04. April 2015

Du musst dich gar nicht verändern …

Kolibri

Ein Changeprozess jagt den nächsten. Wir leben in Zeiten dauernder Zwangsveränderung. Wahrscheinlich war die Notwendigkeit, sich verändern zu müssen, noch nie anders. Die Geschwindigkeit und die Dynamik haben sich im Laufe der Jahre verändert – und die Komplexität hat sich erhöht.

Aber die Menschen sind grundsätzlich die gleichen geblieben. Und die Erfahrungen zeigen, dass die meisten Menschen sehr schnell in den Widerstand gehen, wenn es darum geht, sich verändern zu müssen. Oder es an sich abprallen lassen, der letzte Changeprozess ist an uns vorüber gegangen, der nächste wird auch an uns vorübergehen.

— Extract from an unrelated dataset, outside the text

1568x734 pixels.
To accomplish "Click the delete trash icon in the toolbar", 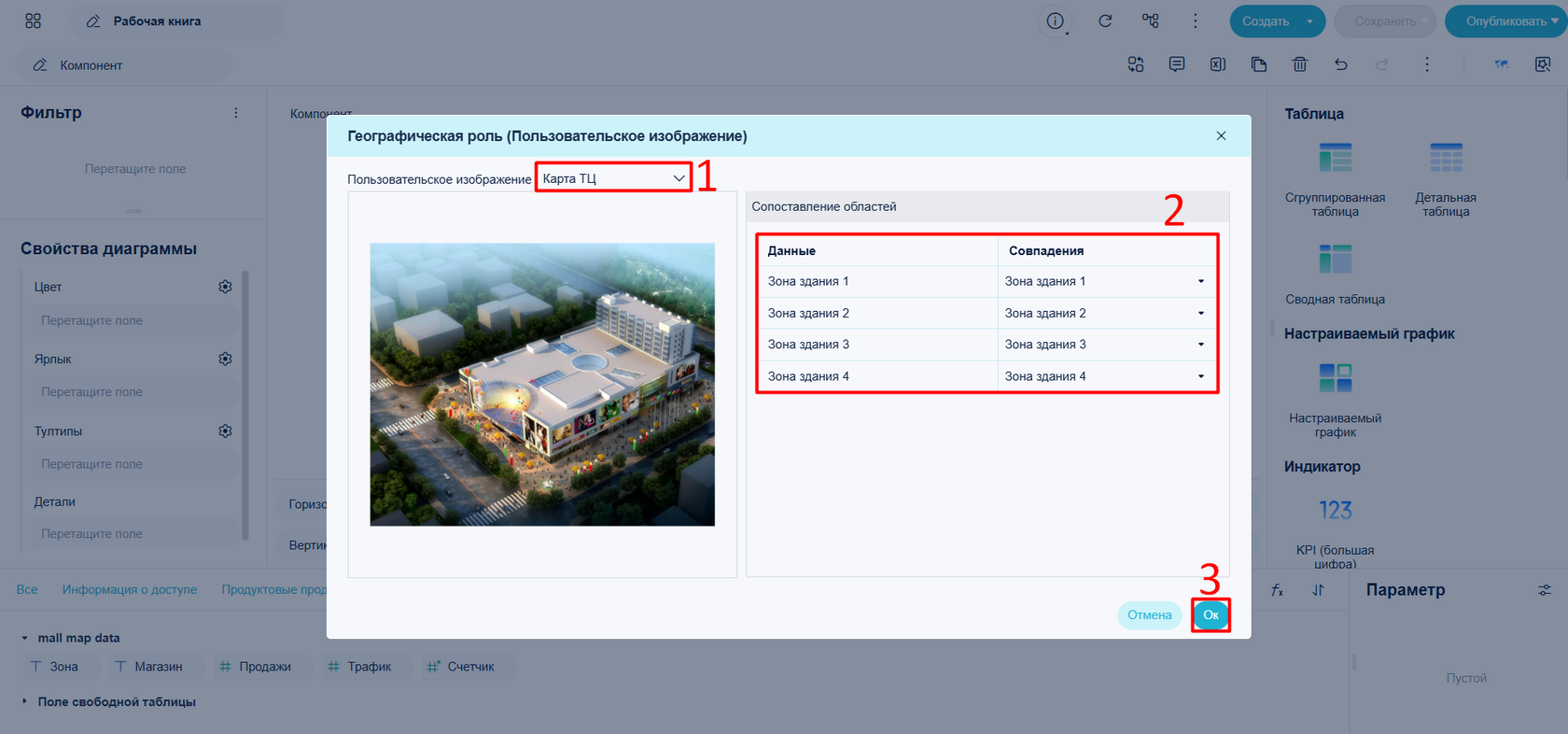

Die Aufforderung zur Veränderung enthält aber auch immer die indirekte Botschaft: „So, wie es gerade ist, wie du gerade bist, reicht es nicht!“ Die dauernde Forderung nach Veränderung wertschätzt in keinster Weise, was bisher erreicht wurde, es geht immer um das, wo es noch nicht reicht, wo noch etwas fehlt, richtet sich auf den Mangel, statt auf die bereits gelebten Stärken.

Und genau das schwächt. Es gibt Unternehmen, die reden nicht darüber, dass sie sich verändern, dass sich ihre Mitarbeiter verändern müssen. Die reden über Weiterentwicklung. Das ist vom angestrebten Ergebnis das gleiche. Nur hat diese Aussage viel mehr mit Wertschätzung, mit viel mehr Einfühlung, mit mehr Wahrnehmung und Reflexion zu tun. Und genau diese Unternehmen erreichen diese Weiterentwicklung, ihre meist noch höher gesteckten Ziele – und zwar kontinuierlich.

„Nachdem der Umstrukturierungsprozess nun abgeschlossen ist, steht Unternehmen X vor der Herausforderung, dass auch die Menschen sich nun ändern.“ Und dann folgt wenig später schon die  nächste Erwartung, denn auch die Kultur soll sich ändern.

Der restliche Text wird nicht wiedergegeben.